Exercise goal:
Reproduce the material that follows, keeping every line exactly as it is.

** Material provided follows **

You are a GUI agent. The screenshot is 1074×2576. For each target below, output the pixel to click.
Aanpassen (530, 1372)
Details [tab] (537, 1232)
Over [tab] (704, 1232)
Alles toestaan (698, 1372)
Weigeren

** End of Material provided **

Your solution:
You are a GUI agent. The screenshot is 1074×2576. For each target below, output the pixel to click.
Aanpassen (530, 1372)
Details [tab] (537, 1232)
Over [tab] (704, 1232)
Alles toestaan (698, 1372)
Weigeren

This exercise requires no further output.